For every projection $p$ and normal $a$ in a C*-algebra $A$ (with $ap=pa$), there is a $*$-isomorphism $C(\sigma(a))\to C^{*}(a,p)$ such that ...

Question

Let $a$ be a normal element of a (non-unital) C*-algebra $A$. I am trying to prove that for every projection $p\in A$ that commutes with $a$ (i.e. $p=p^{2}=p^{*}$ and $ap=pa$), there is a $*$-isomorphism $\phi:C(\sigma(a))\to C^{*}(a,p)$ such that $\phi(z)=a$ and $\phi(1)=p$.

Summary of the notation:

• $\sigma(a)$ is the spectrum of $A$,
• $z\colon\sigma(a)\to\mathbb{C}$ is the inclusion map,
• $C^{*}(a,p)$ is the C*-subalgebra of $A$ generated by $a$ and $p$.

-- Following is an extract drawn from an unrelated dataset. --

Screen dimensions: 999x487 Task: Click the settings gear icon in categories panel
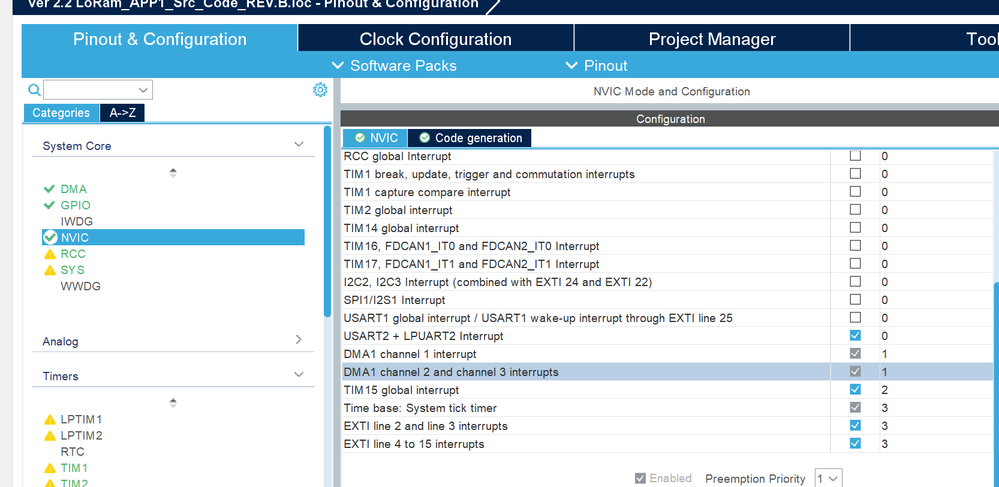320,90
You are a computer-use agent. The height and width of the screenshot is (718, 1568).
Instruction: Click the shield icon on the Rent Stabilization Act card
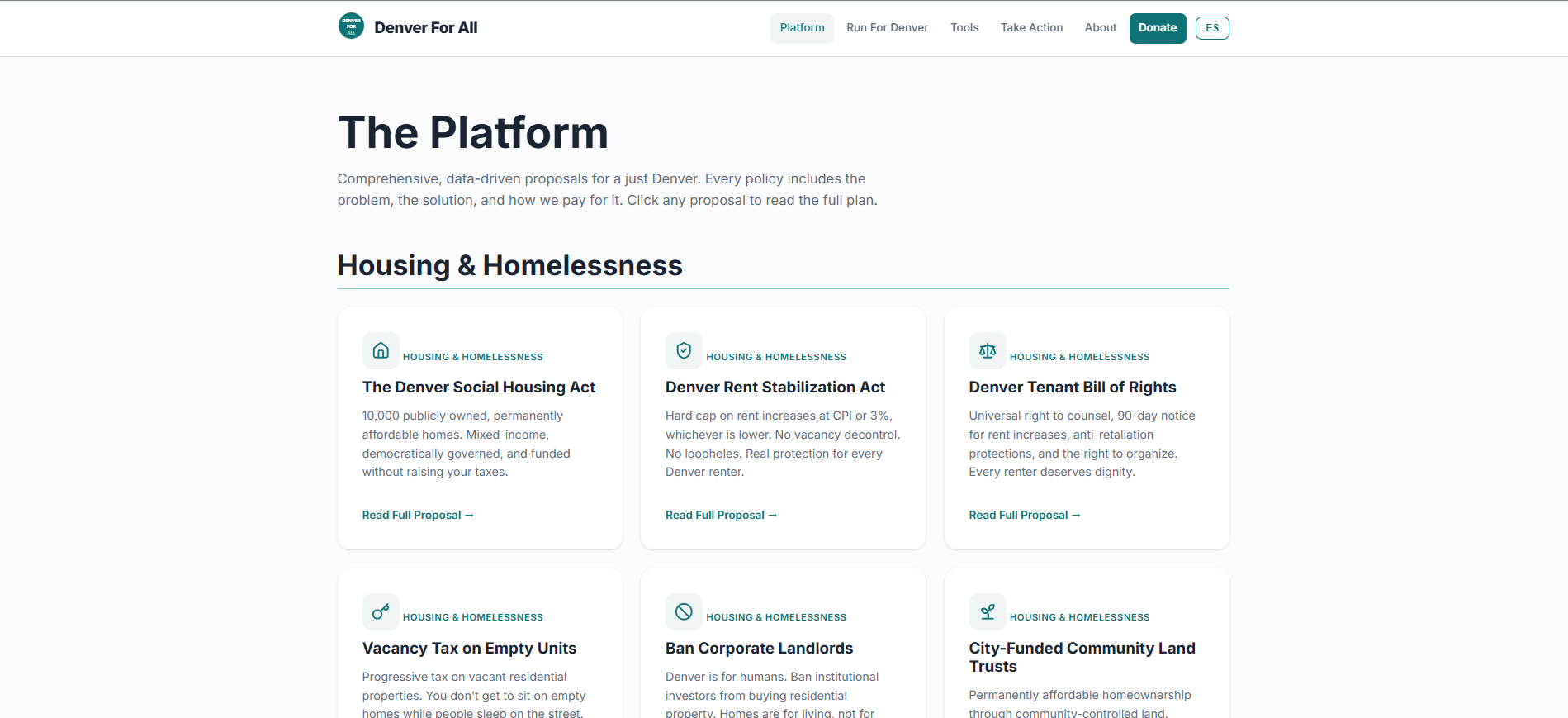coord(684,350)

My attempt: I think that $p$ is a unit for $C^{*}(a,p)$ (but I am not able to prove it yet). If $C^{*}(a)_{1}$ is the unitization of $C^{*}(a)$ (= the C*-subalgebra of $A$ generated by $a$), then the map $$\pi_{1}\colon C^{*}(a)_{1}\to C^{*}(a,p),\qquad x+\lambda\mapsto x+\lambda p$$ is a $*$-isomorphism. Note that $a$ is normal. Let $\pi_{2}\colon C(\sigma(a))\to C^{*}(a)_{1}$ be the functional calculus of $a$ in $C^{*}(a)_{1}$ (note that $\sigma(a)$ does not depend on the C*-subalgebra of $A$ containing $a$). Then $\pi_{1}\circ\pi_{2}(1)=p$ and $\pi_{1}\circ\pi_{2}(z)=a$. Hence $\phi:=\pi_{1}\circ\pi_{2}$ should do the job.

So (I think that) this proof only works if $p$ is unit for $C^{*}(a,p)$. I still haven't used that $ap=pa$, so this is probably needed to prove my claim (if my claim is true). Any suggestions are greatly appreciated!

Answer 1

For your $\pi_1$ to be multiplicative, you need $ap=a$. Otherwise, you could have for instance that $ap=p$; in that case, $$ \pi_1((a+\lambda)^2)=\pi_1(a^2+2\lambda a+\lambda^2)=a^2+2\lambda a+\lambda^2 p, $$ while $$ \pi_1(a+\lambda)^2=(a+\lambda p)^2=a^2+(2\lambda+\lambda^2)p. $$ And you have already used that $ap=pa$; if not, then you couldn't possibly get that $\pi_1$ is multiplicative.

When $pa=a$, then $C^*(a,p)$ is a unitization of $C^*(a)$, so the isomorphism is automatic.

In general, it is not true that $C(\sigma(a))\simeq C^*(a,p)$. Let $A=\mathbb C^4$, and $$ a=(2,1,0,1),\ \ \ p=(0,1,1,0). $$ Then $pa=ap=(0,1,0,0)$. We have $\sigma(a)=\{0,1,2\}$, so $C(\sigma(a))=\mathbb C^3$. The algebra $C^*(a,p)$, on the other hand, contains $(1,0,0,0)=f(a)$ for $f$ a polynomial with $f(2)=1$, $f(1)=f(0)=0$. Also $(0,1,0,0)=pa$. Also $(0,0,1,0)=p-pa$. And $(0,0,0,1)=a-2(1,0,0,0)-(0,1,0,0)$. So $C^*(a,p)=\mathbb C^4$.

If you want the above $A$ to be non-unital, just use $A=\mathbb C^4\oplus c_0$ and work on the first four coordinates.